Recent spikes in global energy prices for gas, power and coal are anticipated to have an adverse impact on our first quarter results, principally in Europe. To offset rising costs, we have announced selling price increases across all paper grades. In addition, energy specific
surcharges have been implemented for all European shipments from 25 October 2021.

Global logistical challenges and vessel shortages are expected to continue through FY2022, which may have an ongoing negative impact on our export sales. It is unlikely that any improvement in supply chain reliability will be realised in the first quarter and hence the backlog
of 100,000 tons of DP sales volumes will take time to resolve.
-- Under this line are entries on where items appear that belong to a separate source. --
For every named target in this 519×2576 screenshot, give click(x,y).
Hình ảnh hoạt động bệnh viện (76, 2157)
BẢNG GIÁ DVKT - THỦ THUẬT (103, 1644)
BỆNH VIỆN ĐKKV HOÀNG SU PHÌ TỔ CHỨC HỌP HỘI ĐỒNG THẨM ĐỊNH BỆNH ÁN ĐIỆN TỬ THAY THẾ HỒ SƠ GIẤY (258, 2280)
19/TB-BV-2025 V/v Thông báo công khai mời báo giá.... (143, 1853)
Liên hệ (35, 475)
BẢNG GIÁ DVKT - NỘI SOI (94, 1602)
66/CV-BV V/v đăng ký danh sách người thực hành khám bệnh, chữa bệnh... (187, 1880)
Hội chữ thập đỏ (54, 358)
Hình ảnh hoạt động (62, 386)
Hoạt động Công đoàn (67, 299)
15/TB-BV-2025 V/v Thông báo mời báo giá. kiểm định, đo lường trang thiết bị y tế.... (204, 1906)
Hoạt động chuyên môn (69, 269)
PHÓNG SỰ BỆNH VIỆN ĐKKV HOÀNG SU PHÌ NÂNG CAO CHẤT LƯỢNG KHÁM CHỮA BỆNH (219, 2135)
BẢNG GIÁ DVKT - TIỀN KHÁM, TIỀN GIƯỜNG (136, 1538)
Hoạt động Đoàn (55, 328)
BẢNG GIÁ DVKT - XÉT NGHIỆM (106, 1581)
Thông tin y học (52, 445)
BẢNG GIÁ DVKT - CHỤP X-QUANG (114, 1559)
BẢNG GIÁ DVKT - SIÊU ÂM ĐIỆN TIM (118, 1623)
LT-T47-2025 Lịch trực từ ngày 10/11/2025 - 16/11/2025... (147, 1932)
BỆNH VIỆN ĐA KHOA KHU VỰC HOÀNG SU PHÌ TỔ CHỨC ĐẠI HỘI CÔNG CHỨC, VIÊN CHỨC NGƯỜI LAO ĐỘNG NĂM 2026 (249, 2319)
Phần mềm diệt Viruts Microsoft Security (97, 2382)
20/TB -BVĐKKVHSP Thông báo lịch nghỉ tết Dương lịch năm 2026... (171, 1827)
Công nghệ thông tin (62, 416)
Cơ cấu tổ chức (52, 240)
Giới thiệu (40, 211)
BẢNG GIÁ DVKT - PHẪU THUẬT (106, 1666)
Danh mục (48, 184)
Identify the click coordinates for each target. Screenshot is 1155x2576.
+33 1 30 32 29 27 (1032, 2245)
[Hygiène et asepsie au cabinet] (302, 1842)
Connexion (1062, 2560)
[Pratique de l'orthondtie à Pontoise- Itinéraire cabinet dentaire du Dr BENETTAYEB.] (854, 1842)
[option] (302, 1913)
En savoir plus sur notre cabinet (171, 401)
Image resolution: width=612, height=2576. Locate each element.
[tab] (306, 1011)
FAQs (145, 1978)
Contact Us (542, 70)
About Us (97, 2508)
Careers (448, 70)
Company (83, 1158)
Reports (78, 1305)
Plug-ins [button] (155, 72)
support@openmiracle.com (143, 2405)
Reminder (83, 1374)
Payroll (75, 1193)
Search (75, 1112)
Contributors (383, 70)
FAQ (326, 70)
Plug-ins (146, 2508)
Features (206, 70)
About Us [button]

The first quarter of FY2022 will comprise 14 weeks instead of the typical 13-week quarter. This is in order to adjust out reporting periods closer to the calendar periods. This will result in increased sales compared to comparative quarters.

Capital expenditure in FY2022 is estimated to be US$395 million and includes approximately US$30 million of Saiccor Mill expansion capex, US$80 million for cost optimisation and quality improvement projects and US$75 million for sustainability projects.